As for the axis attribute itself, maybe we could distinguish the two meanings
of "axis" and avoid backwards compatibility by removing the restriction in
chapter 5 that it is not permissible for a data variable to have both a
coordinate variable and an auxiliary coordinate variable having an axis
attribute with any given value. That is, at present you can't have both a 1D
x-coordinate variable with axis="X" and a 2D longitude auxiliary coordinate
variable with axis="X". But we could allow them both, with different meanings.
We could say that the axis attribute of 1D coordinate variables labels the
index dimensions of the data variable, while the axis attribute of multi-
dimensional auxiliary coordinate variables labels them as spatiotemporal
dimensions, as a hint for plotting.

Best wishes

Jonathan

----- Forwarded message from David Hassell <david.hassell at ncas.ac.uk> -----

> Date: Tue, 11 Apr 2017 08:41:34 +0100
> From: David Hassell <david.hassell at ncas.ac.uk>
> To: Jonathan Gregory <j.m.gregory at reading.ac.uk>
> CC: CF Metadata <cf-metadata at cgd.ucar.edu>
> Subject: Re: [CF-metadata] axis attribute
> 
> Hello all,
> 
> I am still uncomfortable with creating a coordinate variable with arbitrary
> values. The analogy with model_level_number is not quite there, I think, as
> the model_level_number values are not arbitrary. For example, a value of 6
> means (in one model I know) that this is the first level above the boundary
> layer. That value and meaning is relevant however the data may have been
> subspaced/sliced.

- **ENTRIES**:

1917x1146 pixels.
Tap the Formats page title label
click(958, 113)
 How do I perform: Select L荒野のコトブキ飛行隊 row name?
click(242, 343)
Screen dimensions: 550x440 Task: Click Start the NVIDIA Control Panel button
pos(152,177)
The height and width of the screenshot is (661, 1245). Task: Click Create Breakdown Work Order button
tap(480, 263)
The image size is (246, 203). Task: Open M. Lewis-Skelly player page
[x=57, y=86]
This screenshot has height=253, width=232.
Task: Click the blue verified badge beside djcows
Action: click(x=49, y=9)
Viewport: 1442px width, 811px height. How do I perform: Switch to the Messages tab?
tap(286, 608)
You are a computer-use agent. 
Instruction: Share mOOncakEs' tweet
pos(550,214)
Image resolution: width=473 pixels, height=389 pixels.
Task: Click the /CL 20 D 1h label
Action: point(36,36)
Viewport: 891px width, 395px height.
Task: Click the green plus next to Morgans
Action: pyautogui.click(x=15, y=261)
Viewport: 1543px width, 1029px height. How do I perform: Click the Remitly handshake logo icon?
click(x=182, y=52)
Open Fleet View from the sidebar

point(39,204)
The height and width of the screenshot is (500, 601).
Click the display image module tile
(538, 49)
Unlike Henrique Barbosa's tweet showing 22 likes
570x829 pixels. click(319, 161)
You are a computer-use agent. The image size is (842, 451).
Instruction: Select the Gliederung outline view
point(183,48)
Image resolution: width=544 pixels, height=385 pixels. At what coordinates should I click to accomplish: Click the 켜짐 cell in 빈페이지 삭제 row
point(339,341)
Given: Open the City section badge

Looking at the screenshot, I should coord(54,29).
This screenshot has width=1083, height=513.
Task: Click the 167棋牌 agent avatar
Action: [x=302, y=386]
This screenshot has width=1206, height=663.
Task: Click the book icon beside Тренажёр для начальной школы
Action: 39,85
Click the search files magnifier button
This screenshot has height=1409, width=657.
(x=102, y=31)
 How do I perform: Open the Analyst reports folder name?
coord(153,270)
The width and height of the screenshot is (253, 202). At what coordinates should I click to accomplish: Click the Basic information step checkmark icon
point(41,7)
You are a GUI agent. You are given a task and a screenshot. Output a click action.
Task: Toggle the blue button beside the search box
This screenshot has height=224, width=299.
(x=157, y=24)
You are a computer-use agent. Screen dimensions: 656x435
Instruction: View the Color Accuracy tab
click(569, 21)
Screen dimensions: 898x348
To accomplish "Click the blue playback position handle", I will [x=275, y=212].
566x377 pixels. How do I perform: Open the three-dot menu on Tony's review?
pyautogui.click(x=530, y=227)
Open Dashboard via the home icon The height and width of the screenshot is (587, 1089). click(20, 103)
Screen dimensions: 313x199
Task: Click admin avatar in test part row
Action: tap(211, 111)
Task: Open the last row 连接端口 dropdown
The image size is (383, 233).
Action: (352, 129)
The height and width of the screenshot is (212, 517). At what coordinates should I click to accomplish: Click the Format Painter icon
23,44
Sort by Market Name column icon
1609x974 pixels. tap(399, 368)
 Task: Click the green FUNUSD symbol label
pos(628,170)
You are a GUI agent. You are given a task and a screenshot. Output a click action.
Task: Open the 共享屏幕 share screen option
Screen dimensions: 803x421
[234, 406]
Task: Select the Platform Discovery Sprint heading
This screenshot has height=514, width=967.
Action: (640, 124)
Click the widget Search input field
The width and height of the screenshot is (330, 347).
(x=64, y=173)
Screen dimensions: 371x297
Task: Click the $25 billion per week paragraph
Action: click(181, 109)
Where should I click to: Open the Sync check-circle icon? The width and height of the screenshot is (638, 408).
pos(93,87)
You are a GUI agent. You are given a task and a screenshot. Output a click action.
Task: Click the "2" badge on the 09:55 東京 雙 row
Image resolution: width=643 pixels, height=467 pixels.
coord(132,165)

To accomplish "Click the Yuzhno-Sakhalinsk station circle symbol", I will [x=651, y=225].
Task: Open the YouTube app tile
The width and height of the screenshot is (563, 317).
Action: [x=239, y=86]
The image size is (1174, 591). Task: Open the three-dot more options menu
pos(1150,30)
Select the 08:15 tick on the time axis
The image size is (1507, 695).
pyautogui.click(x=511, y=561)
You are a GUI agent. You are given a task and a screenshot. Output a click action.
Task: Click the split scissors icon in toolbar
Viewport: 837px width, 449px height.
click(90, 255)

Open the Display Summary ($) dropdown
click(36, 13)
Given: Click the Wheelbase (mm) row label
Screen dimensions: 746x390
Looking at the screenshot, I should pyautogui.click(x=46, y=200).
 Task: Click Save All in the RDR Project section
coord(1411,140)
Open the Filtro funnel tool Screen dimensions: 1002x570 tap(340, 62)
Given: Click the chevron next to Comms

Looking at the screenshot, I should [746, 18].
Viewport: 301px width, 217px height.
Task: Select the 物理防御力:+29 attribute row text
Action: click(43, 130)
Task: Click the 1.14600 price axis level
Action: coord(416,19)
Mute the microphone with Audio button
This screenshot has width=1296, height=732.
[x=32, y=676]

- **EXERCISE INSTRUCTIONS**:
A - Please translate this sentence from the mailing-list excerpt on the axis attribute into Spanish: "But we could allow them both, with different meanings."
B - In the rows, take the lines from the one containing "Click the search files magnifier button" through the one containing "will [x=275, y=212].", both included. Give them as a numbered list with blank lines omitted.

- **SOLUTION SET**:
A - Pero podríamos permitir ambos, con significados distintos.

B -
1. Click the search files magnifier button
2. This screenshot has height=1409, width=657.
3. (x=102, y=31)
4.  How do I perform: Open the Analyst reports folder name?
5. coord(153,270)
6. The width and height of the screenshot is (253, 202). At what coordinates should I click to accomplish: Click the Basic information step checkmark icon
7. point(41,7)
8. You are a GUI agent. You are given a task and a screenshot. Output a click action.
9. Task: Toggle the blue button beside the search box
10. This screenshot has height=224, width=299.
11. (x=157, y=24)
12. You are a computer-use agent. Screen dimensions: 656x435
13. Instruction: View the Color Accuracy tab
14. click(569, 21)
15. Screen dimensions: 898x348
16. To accomplish "Click the blue playback position handle", I will [x=275, y=212].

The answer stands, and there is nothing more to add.